Let’s take a closer look at how this framework could support the development of high-performing leakage analysts and data professionals.
Leakage analysts don’t just look at charts and dashboards. They interpret data, spot anomalies, recommend actions, and evaluate success. As they progress and gain experience, they may also look for patterns, innovate processes, and drive strategic insights.
Here’s how Bloom’s can help shape training for this journey:
- Remember – Building a Knowledge Base
At this stage, learners need to memorise and recall key concepts. For leakage analysts, this might include:
- Key terminology and important definitions: District metered areas (DMA), minimum night flow (MNF), average zone night pressure (AZNP) etc.

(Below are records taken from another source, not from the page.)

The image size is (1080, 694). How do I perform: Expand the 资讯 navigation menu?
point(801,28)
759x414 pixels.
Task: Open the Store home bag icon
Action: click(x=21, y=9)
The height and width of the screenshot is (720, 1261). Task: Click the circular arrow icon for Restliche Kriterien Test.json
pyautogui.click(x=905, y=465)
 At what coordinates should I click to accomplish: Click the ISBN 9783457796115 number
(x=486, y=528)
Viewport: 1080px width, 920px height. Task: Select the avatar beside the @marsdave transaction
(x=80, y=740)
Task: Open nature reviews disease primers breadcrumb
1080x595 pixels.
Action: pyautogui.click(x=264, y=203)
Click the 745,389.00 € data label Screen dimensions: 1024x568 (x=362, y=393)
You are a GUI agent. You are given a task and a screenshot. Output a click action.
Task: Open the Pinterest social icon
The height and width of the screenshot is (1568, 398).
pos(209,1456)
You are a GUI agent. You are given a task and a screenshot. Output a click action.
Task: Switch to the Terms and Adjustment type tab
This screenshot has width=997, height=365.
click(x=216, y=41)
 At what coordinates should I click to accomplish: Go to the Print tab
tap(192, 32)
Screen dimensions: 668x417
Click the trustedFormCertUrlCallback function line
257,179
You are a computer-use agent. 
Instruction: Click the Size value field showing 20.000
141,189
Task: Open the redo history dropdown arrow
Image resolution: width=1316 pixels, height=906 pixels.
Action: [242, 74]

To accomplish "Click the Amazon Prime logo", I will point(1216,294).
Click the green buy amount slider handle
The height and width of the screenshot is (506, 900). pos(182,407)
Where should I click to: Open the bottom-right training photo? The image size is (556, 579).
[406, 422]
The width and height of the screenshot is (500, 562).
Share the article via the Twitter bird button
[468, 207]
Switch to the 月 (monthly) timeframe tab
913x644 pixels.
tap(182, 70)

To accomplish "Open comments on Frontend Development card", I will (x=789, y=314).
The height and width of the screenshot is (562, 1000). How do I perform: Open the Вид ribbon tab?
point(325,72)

- Names of key systems, datasets and KPIs
- Basics of flow, pressure, and acoustic data
Training methods:
Flashcards, glossaries, annotated dashboards, knowledge quizzes
2. Understand – Grasping the ‘why’.
Here, we help analysts explain and interpret what they’re seeing:
- Why is the nightline important?
- What do changes in minimum night flow suggest?
- What’s the relationship between flow and pressure?
Training methods:
Short explainer videos, annotated dashboards, concept mapping, written reflections
- Apply – Using knowledge in context
Analysts begin to use their knowledge to perform real-world tasks, such as:
- Filtering data for unusual patterns
- Setting thresholds in dashboards
- Creating basic reports from DMA trends
Training methods:
Scenario-based tasks, guided case studies, sandbox dashboards
- Analyse – Breaking It down
This is where analytical thinking begins. Analysts start to draw insights and compare variables, like:
- Analysing DMA trends across time
- Comparing performance between zones
- Linking weather events to leakage spikes
Training methods:
Real-life case investigations, data comparison exercises, peer-led reviews
- Evaluate – Making judgments
At this level, learners must critically assess options, justify recommendations, and conduct cost benefit analysis:
- Choosing between interventions and review existing processes.
- Explaining the likely root cause of an issue
- Assessing the effectiveness of recent actions
Training methods:
Root cause templates, evaluation matrices, benefits case studies
- Create – Innovating and leading
Finally, experienced analysts or data scientists can begin to build new things:
- Designing custom KPIs or models
- Prototyping and automation tools
- Recommending strategic changes to awareness and detection processes
Training methods:
Innovation projects, hackathons, mentoring junior analysts.
Bloom’s isn’t just for analysts. The same framework can guide development roles within the industry for other roles.
Technicians need to understand how equipment works – Apply, troubleshoot issues in the field – Analyse, and then recommend best-fit solutions – Evaluate.
Operational Managers need to assess performance across teams- Evaluate, improve escalation processes – Create.
Strategic Leaders need to understand regulatory frameworks – Understand, prioritise investments – Evaluate, and design long-term strategies – Create.
This ensures every role gets learning that reflects its responsibilities—not a one-size-fits-all training deck.